Thursday, October 29, 2015

iRacing Dallara DW12 Aerodynamic Research



I tested the car at Talladega Speedway in order to test at the highest speed possible. Telemetry was used to determine dynamic ride heights.

(On this oval track, Diffuser settings are limited by iRacing to Sidewalls and Strakes both OFF.  On medium length speedways, iRacing allows Sidewalls ON, Strakes OFF and on some shorter tracks they allow Sidewalls and Strakes both ON.)

Front and rear wings were set at their minimum settings.  The results of many laps found that the optimum “least drag=most speed” was produced with “dynamic” ride heights of 1.000” front and 1.350” rear when traveling 233-234 mph on a  straight section of the track.

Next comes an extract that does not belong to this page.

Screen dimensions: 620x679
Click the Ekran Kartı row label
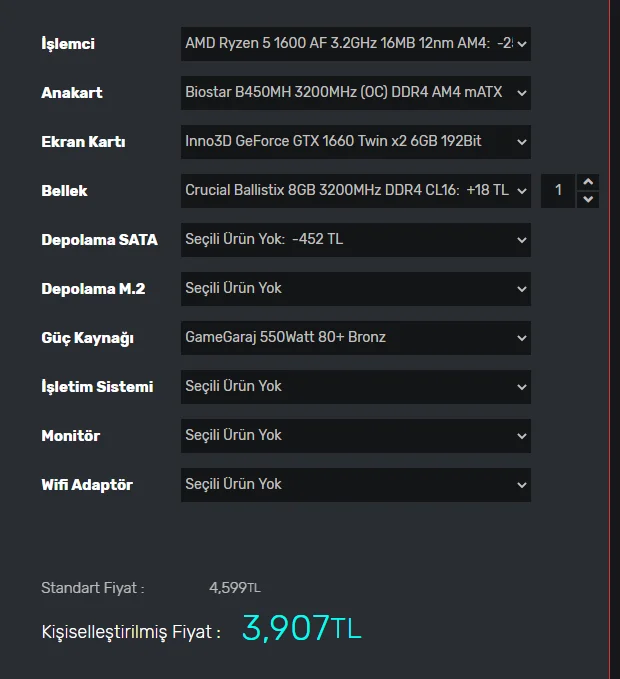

This was counter to “rules of thumb” promoted by others indicating that a “nose up” attitude produced less downforce and drag.  

At speeds of 233-234 mph, the downforce with these ride heights produced having the lowest wing settings allowed (-4.5/-10.5) was:  Front: 420#; Rear 1200# as determined by spring deflection using 1:1 motion ratio. (Note: An exact motion ratio of ride height change to spring deflection is not available from public information so actual downforce figures should be considered to be approximate. It is assumed in this discussion that the ratio is different in the front vs the rear so downforce figures for the front are doubled.) Front: 840#; Rear 1200# as determined by estimated spring deflection using “estimated” motion ratio.

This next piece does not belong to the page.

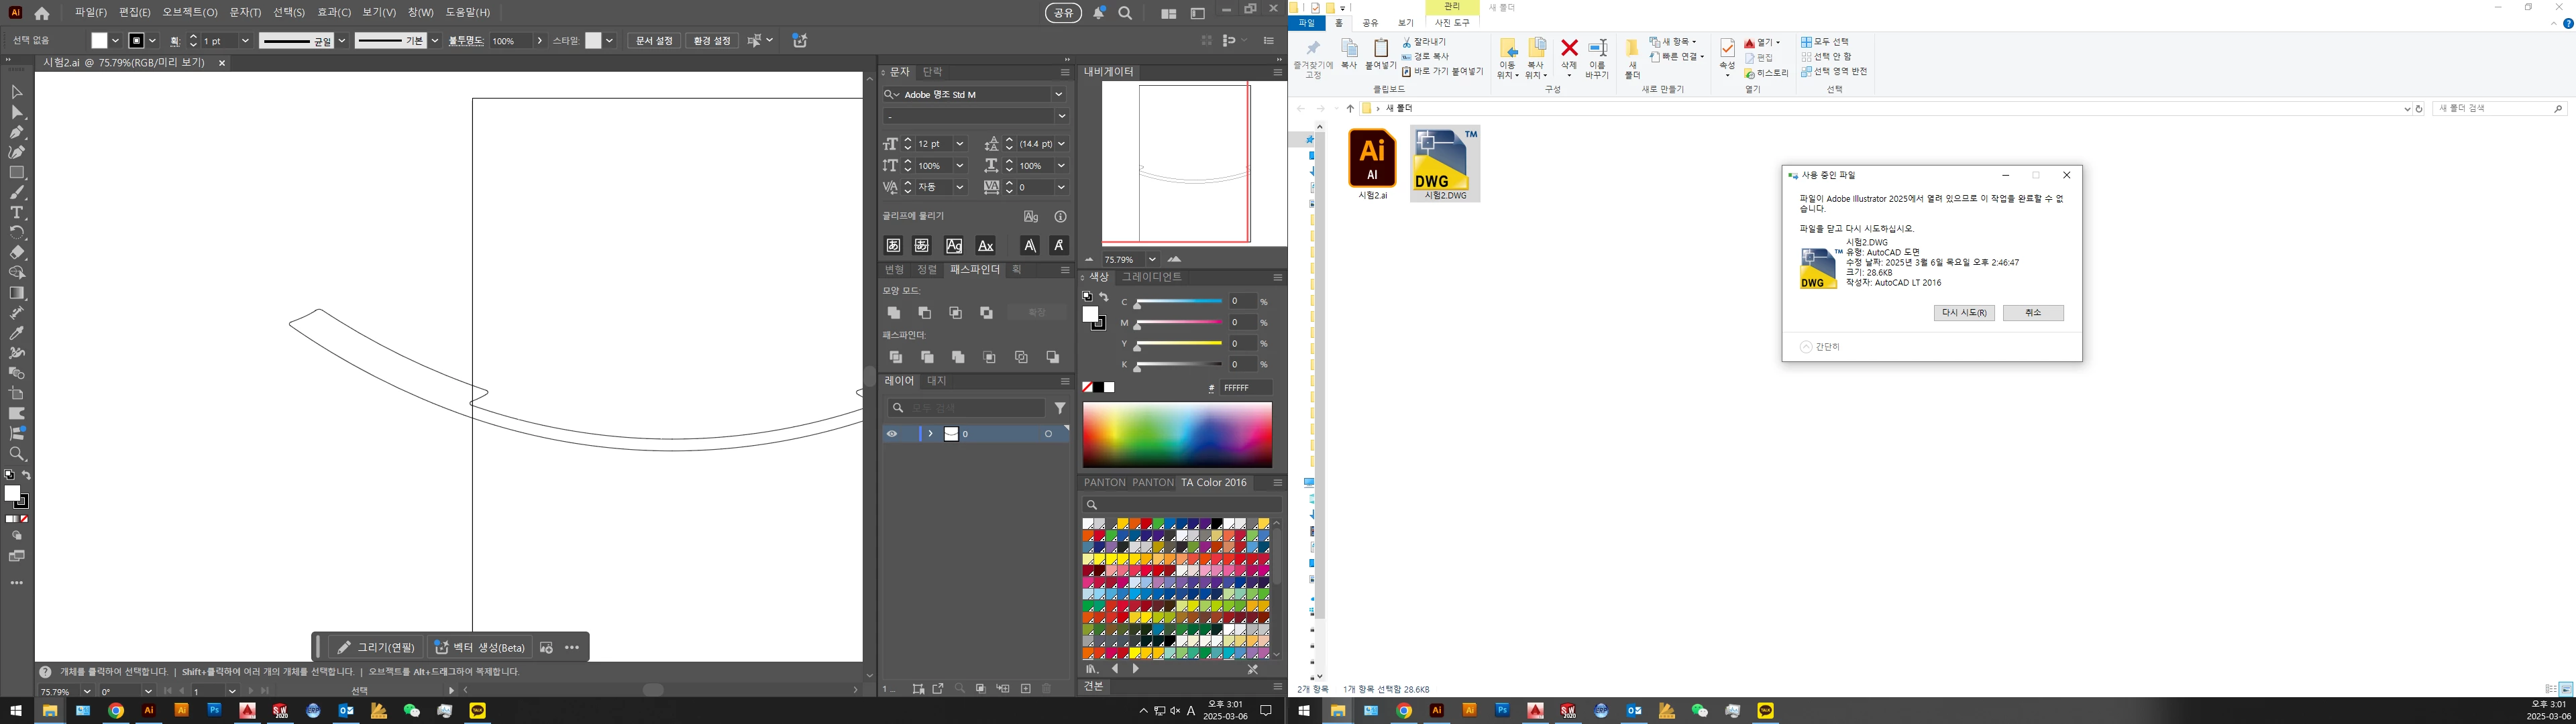Click the 문서 설정 button
Image resolution: width=2576 pixels, height=724 pixels.
[655, 41]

Initial “Static” ride height would be depending on the springs chosen.  For example: (2) 2800# front springs would compress 0.075” inches each (420x2=840# front downforce) so static ride height in the example above is 1.075” static front ride height;  (2) 1500# rear springs would compress 0.40” (1200# rear downforce) so static ride height in the example above would be 1.750”.

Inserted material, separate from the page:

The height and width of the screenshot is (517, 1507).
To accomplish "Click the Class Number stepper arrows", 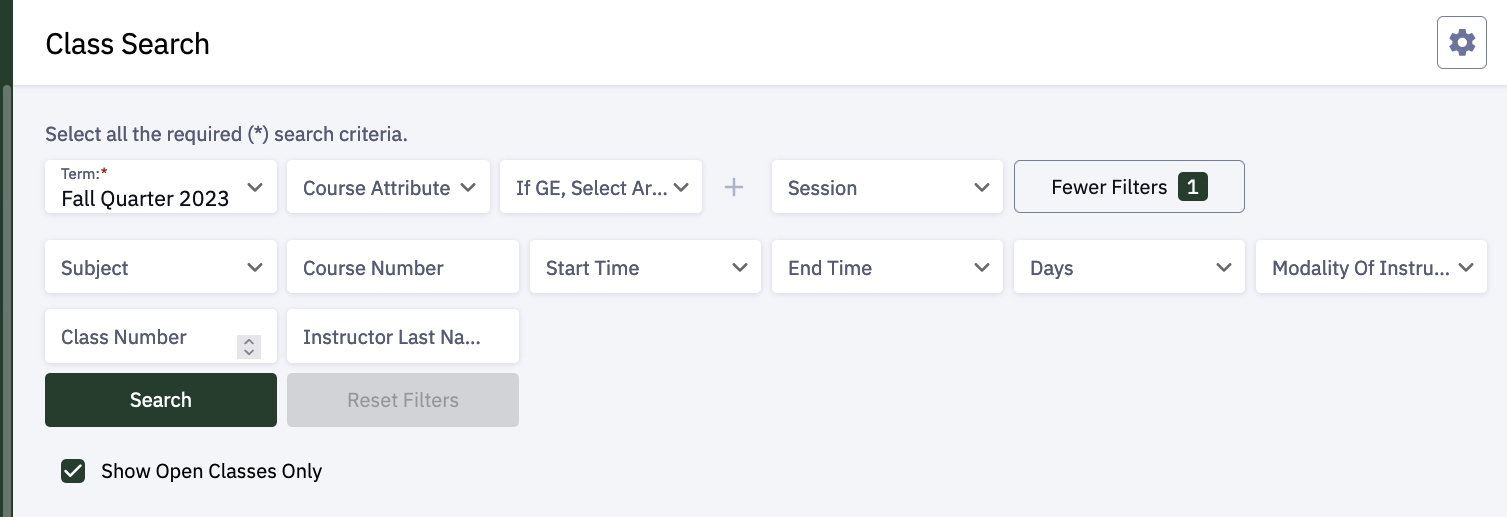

Spring rate choice affects handling, depending on track bumps and the transition from banked turns and less banked straights. (For example, the car at Talladega became very difficult to drive with rear springs stronger than 1500# as the transition from banked turn to straightaway creates a loose condition.) In general, from an strictly aerodynamic standpoint on ovals, the stiffer the better as the ideal "aerodynamic attitude" is maintained.

The next test was to learn how lowering the ride height would affect drag.  The car was lowered enough that it almost bottomed on the right side in the corner banking but the 0.35” front to rear “dynamic” rake was maintained on the straights.  Dynamic ride heights were 0.700” front and 1.050” rear.  Speed  and lap time dropped off approximately 2%.  

At speeds of 229-230 mph, the downforce with these ride heights produced while still having the lowest wing settings allowed (-4.5/-10.5) was:  Front 1000#; Rear 1500#.  Conclusion, lowering ride height will increase downforce AND drag. 

Another test was made that produced a dynamic ride height of 0.500” front and 0.850” rear. Here the car bottomed out in the corners, but still a downforce calculation was made on the straights:  Front 1600#; Rear 1600#.  Conclusion, lowering dynamic front ride height to 0.500” dramatically increases front downforce. The iRacing front to rear downforce calculator does not show this.  (This has important implications for the DW12 on road course, however there, the third spring must be taken into account.)

The Diffuser Wicker  created a very slight increase in drag and 25# rear downforce.  It is recommended that in most cases—set this diffuser at ¾” Sealed as its use will allow a very slight decrease in rear wing.

Each “click” of the front wing increased front downforce by approximatley 20#, e.g. 6 clicks produced a change of 120#.  Each click of the rear wing increased rear downforce by approximately  6.5#, e.g.  18 clicks produced a change of 120#.  The ratio of #/click front to rear was not linear. The higher the wing settings, the more the rear wing changes per click in proportion to the front. So on low wing settings, the ratio might be 4 clicks rear for each one click front, but at higher wing settings, the ratio is closer to 2 or 3 clicks rear for each click front.  (These ratios are affected by wing wicker settings.)

On tracks where turning “grip” is relatively more important than maximum straight line speed, downforce is improved by lowering the car, front and rear to the lowest possible dynamic ride height with minimum bottoming.  Maximum use of the diffuser or “wing under the car” also produced the best results—maximum wicker and maximum sidewall/strakes available.  This usually requires stiffer rear springs and often results in front and rear dynamic ride heights being equal.  (It is suspected that the “faster with nose up” rule of thumb is related to reducing rear ride height to lower the car—this does not increase top speed, but does increase downforce and speed through the corner, and therefore may increase speeds on the straights.)

Keep in mind that there are many, many variables that affect handling and speed. Finding the perfect setup for best lap times still takes experimental trial and error testing.  The knowledge above only serves to help us "zero in" faster on the best result.


Donald Wayne Strout 10/28/2015